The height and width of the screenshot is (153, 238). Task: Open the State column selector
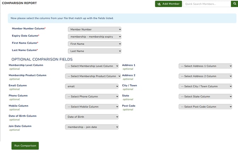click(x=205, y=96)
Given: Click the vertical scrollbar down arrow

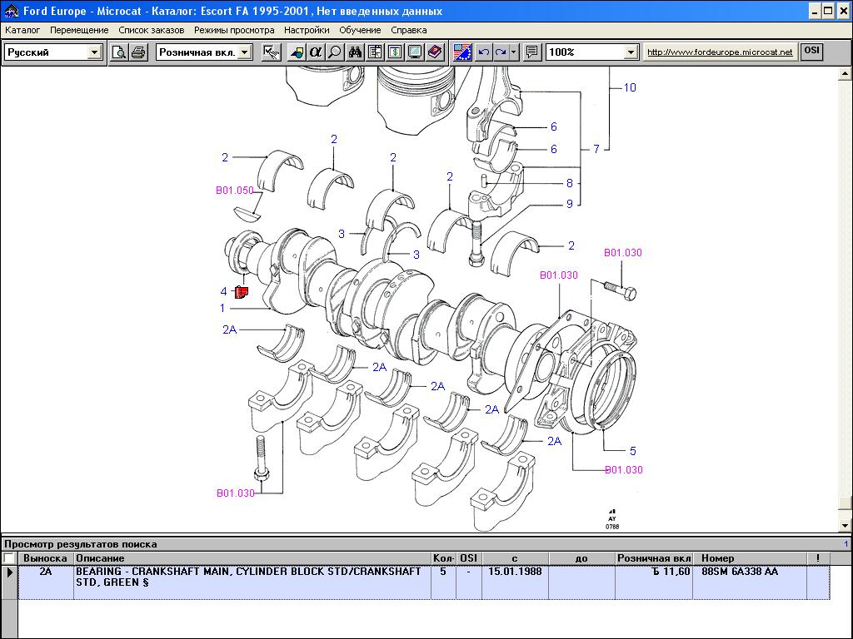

* * *

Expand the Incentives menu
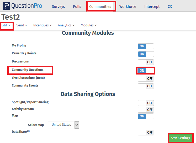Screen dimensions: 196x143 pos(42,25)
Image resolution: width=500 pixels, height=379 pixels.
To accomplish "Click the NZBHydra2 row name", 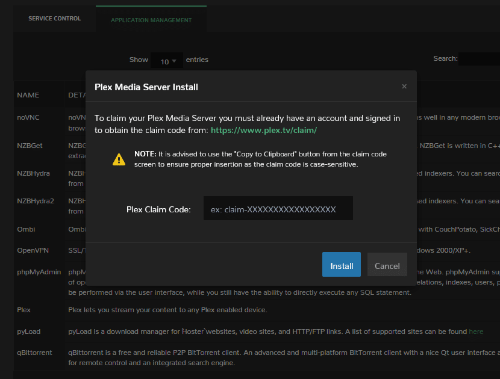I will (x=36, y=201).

* * *

• TASK STATEMENT: Look above for the line with "The height and" and copy exactly from it through the line with "Given: Click the", both included. Omit the pictures.

• SOLUTION:
The height and width of the screenshot is (153, 238). Task: Open the State column selector
click(x=205, y=96)
Given: Click the vertical scrollbar down arrow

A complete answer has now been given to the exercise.